Oh okay, so it's not as simple as getting a library to do the lexical and syntactical analysis on it and then build a kind of 'source program tree' for me.

Quote:
Original post by Sneftel
Sure! ANTLR is a good solution. I'd advise steering clear of boost.spirit, which is too clever by half and too wordy by about 20x.


So this seems to be an example of what SiCrane was talking about.

I keep away from boost for now.

Thanks!

Share this post


Link to post
Share on other sites
Actually, it would be really useful to have a library to which you give a grammar and a piece of text and it returns a tree. Of course, not knowing the grammar at compile time probably means that it won't be as fast as more traditional solutions, but I am sure there are many applications for which the speed would still be acceptable.

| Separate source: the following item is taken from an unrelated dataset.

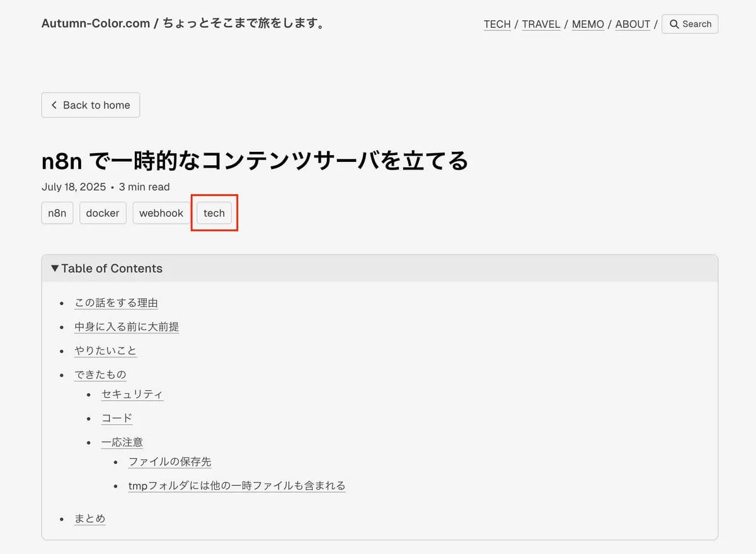Jump to ファイルの保存先 subsection

pos(169,462)
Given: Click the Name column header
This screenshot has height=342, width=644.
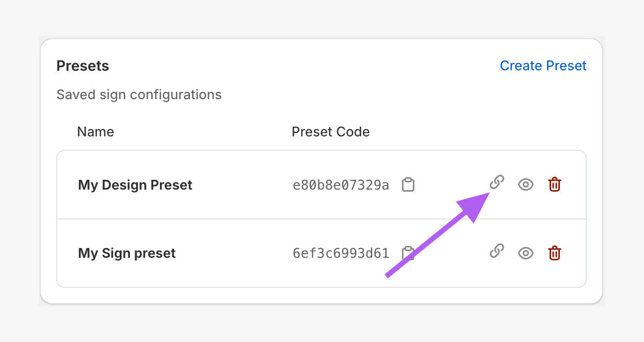Looking at the screenshot, I should [x=95, y=132].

I wonder how hard it would be to implement... Does anyone want to work with me in writing one?

Share this post


Link to post
Share on other sites
Quote:
Original post by alvaro
Actually, it would be really useful to have a library to which you give a grammar and a piece of text and it returns a tree. Of course, not knowing the grammar at compile time probably means that it won't be as fast as more traditional solutions, but I am sure there are many applications for which the speed would still be acceptable.

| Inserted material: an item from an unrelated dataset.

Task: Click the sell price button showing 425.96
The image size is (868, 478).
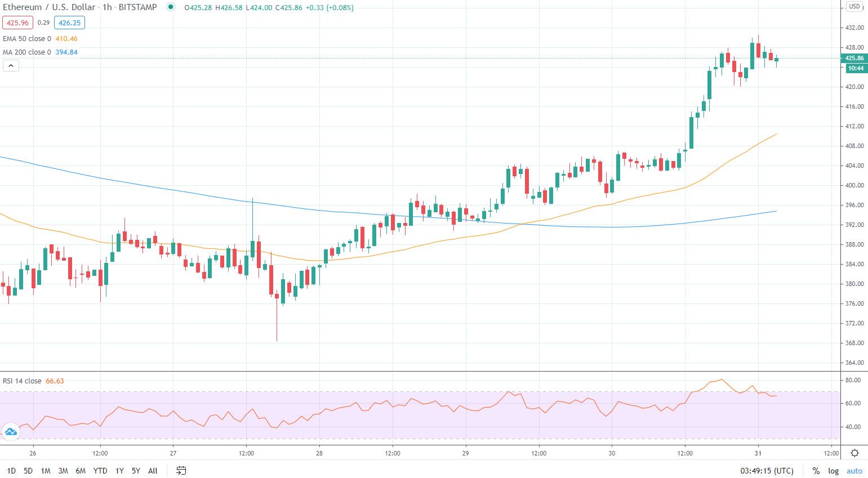Action: coord(17,23)
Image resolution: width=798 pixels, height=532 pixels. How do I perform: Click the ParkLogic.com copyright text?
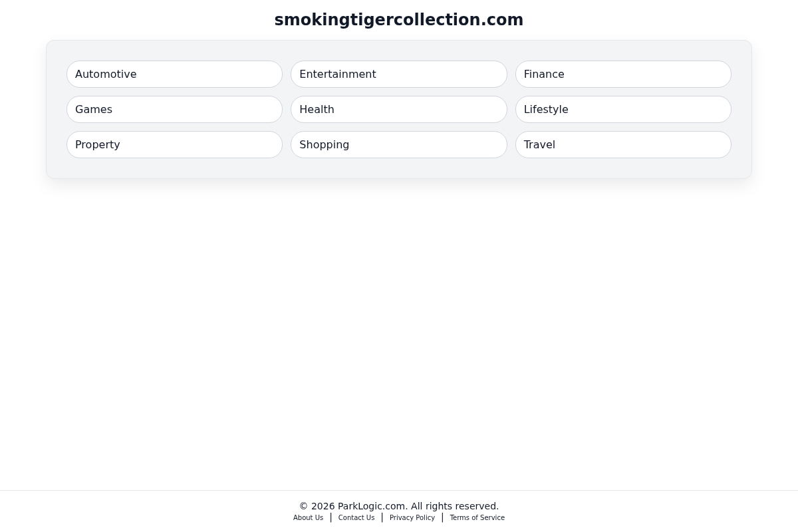[399, 506]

I wonder how hard it would be to implement... Does anyone want to work with me in writing one?


I wish this existed, would be useful for small things.

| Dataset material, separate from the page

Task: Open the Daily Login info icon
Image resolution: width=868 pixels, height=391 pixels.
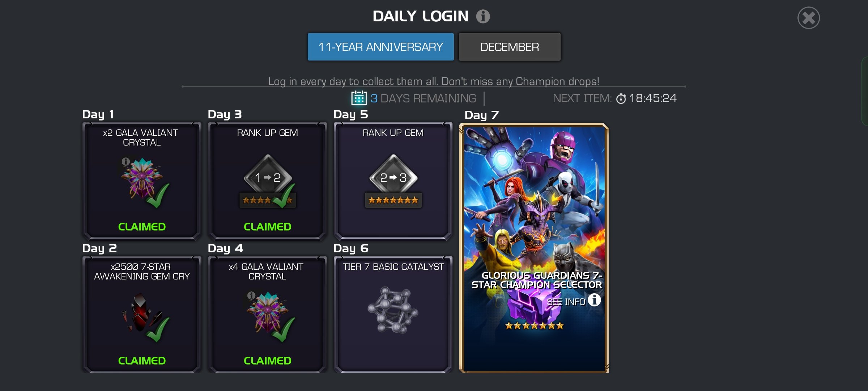Action: click(x=483, y=16)
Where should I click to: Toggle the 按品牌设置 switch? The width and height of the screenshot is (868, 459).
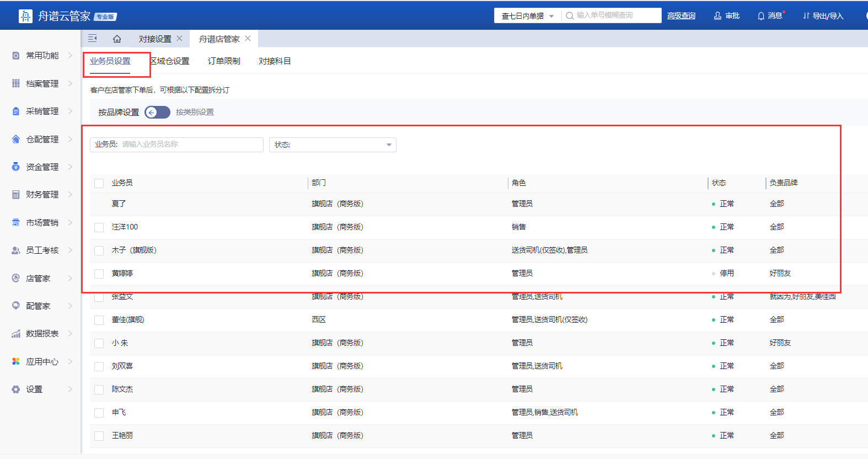point(157,113)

It would be hard to do on top of spirit: easy to define a grammar for the grammar specification but then to dynamically generate spirit objects for the target parser from the AST would be hard to do. Spirit.classic used to have "dynamic parsers" which might be the right thing but I think they've been deprecated and I'm not sure it would fit this use case anyway.

Share this post


Link to post
Share on other sites
Quote:
Original post by alvaro
Actually, it would be really useful to have a library to which you give a grammar and a piece of text and it returns a tree.
I'm not sure what that would be useful for. With no semantic backend, you wouldn't be able to go any further than the tree. Nevertheless, you can certainly do it.. just pass the output of yacc to tcc.

Share this post


Link to post
Share on other sites
Quote:
Original post by jwezorek
Quote:
Original post by alvaro
Actually, it would be really useful to have a library to which you give a grammar and a piece of text and it returns a tree. Of course, not knowing the grammar at compile time ...<snip>
I wish this existed, would be useful for small things.
Assuming I'm reading you correctly, then this is exactly what boost::xpressive does [smile]. Expressions can be mostly just regex-style strings, so grammars can be combined at run-time; then the result of a match can be returned as an iterable hierarchy of match groups. Don't think that you're limited to regular grammars though, expressions are allowed to be recursive so it's pretty simple to construct context-free grammars too.

Share this post


Link to post
Share on other sites
Quote:
Original post by Sneftel
Quote:
Original post by alvaro
Actually, it would be really useful to have a library to which you give a grammar and a piece of text and it returns a tree.
I'm not sure what that would be useful for. With no semantic backend, you wouldn't be able to go any further than the tree. Nevertheless, you can certainly do it.. just pass the output of yacc to tcc.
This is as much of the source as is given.